Comparative Studies on Curcumin and 5-FU Incorporated Nanofibrous Scaffolds for Cancer Treatment

Abstract

The present study investigates the two types of anticancer drugs, one from natural compound and other from synthetic one which is commercially available. Curcumin, a natural compound which is derived from Curcuma Longa L, is also known as turmeric powder with high anticancer properties and under clinical trial. 5-Fluorouracil is one of the well-established chemotherapeutic synthetic drugs for various types of cancer treatment, including breast, colon, stomach, etc.

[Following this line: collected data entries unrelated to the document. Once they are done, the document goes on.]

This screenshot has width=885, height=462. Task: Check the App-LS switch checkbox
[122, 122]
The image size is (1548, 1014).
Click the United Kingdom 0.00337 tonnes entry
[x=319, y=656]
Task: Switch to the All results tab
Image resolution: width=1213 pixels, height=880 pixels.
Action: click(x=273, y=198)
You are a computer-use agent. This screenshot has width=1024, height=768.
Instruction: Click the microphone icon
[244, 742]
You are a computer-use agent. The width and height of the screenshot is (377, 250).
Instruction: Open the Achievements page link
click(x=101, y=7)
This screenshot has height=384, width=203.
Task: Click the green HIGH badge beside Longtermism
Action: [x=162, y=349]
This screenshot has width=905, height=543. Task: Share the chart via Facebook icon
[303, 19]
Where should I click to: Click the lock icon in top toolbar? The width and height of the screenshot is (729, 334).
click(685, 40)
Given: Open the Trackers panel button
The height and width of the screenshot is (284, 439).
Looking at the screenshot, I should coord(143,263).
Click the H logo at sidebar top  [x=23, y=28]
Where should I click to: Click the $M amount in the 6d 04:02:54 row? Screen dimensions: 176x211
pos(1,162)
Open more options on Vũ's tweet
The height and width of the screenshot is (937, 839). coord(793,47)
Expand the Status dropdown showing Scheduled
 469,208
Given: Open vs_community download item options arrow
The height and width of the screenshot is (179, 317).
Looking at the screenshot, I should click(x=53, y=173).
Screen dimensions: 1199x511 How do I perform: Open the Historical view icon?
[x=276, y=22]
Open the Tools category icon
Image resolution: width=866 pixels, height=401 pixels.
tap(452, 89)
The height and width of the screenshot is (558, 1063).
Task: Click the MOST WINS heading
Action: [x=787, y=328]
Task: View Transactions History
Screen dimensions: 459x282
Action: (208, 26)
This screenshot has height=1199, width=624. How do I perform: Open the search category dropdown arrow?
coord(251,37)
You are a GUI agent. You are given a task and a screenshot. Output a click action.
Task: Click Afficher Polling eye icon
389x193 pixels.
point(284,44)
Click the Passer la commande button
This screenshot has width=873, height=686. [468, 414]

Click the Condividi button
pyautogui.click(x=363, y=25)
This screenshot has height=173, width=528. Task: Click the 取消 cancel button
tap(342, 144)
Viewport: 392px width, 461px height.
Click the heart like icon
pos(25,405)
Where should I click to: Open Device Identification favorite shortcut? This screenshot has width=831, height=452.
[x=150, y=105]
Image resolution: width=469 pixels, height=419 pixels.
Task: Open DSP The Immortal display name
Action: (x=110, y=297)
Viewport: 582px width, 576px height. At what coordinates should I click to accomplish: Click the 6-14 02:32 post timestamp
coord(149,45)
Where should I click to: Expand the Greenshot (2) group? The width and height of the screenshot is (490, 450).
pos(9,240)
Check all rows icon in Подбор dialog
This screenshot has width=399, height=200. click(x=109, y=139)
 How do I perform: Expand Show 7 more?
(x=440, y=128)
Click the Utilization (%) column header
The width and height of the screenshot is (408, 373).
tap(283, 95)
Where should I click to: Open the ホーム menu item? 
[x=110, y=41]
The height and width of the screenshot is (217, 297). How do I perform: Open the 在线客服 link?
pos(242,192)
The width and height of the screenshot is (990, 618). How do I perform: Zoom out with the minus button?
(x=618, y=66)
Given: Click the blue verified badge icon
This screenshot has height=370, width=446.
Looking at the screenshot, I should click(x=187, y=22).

Electrospinning process is one of the best nanotechnology methods to produce interconnected porous structure and mimics the human extracellular matrix protein which is mainly helpful for drug delivery applications. Poly (2-hydroxyethyl methacrylate) ((pHEMA)) is one of the hydrogel polymers which is mainly used for drug delivery application due to its biocompatible nature. The natural drug curcumin (CU) and synthetic drug 5-Fluorouracil (5-FU) were loaded into p(HEMA) and electrospun to produce CU encapsulated p(HEMA) and 5-FU encapsulated p(HEMA) nanofibrous scaffold. The CU and 5-FU encapsulated into p(HEMA) substrate was clearly observed in transmission electron microscopy. Naturally, the CU has high antioxidant activity compared to 5-FU which was confirmed by (2,2-diphenyl-1-picrylhydrazyl) assay. The CU encapsulated p(HEMA) and 5-FU encapsulated p(HEMA) nanofibrous scaffold biocompatibility was checked by MTT assay using mouse embryonic fibroblast (NIH 3T3) cell lines. The anticancer activity of both CU encapsulated p(HEMA) and 5-FU encapsulated p(HEMA) nanofibrous scaffold was investigated by MTT assay using human cancer (MCF 7) cell lines. Furthermore, the live–dead assay and DAPI staining supports the MTT assay results and validate apoptosis in MCF 7 cell lines. The in vitro CU encapsulated p(HEMA) and 5-FU encapsulated p(HEMA) nanofibrous scaffold were investigated and found that at the end of 8th day, 86% of CU was released, whereas 88% of 5-FU was released in just 3 days. Hence, these results illustrate that electrospun p(HEMA) nanofibrous scaffold serves as a promising substrate for both CU and 5-FU drugs, opening new avenues for targeted cancer treatment.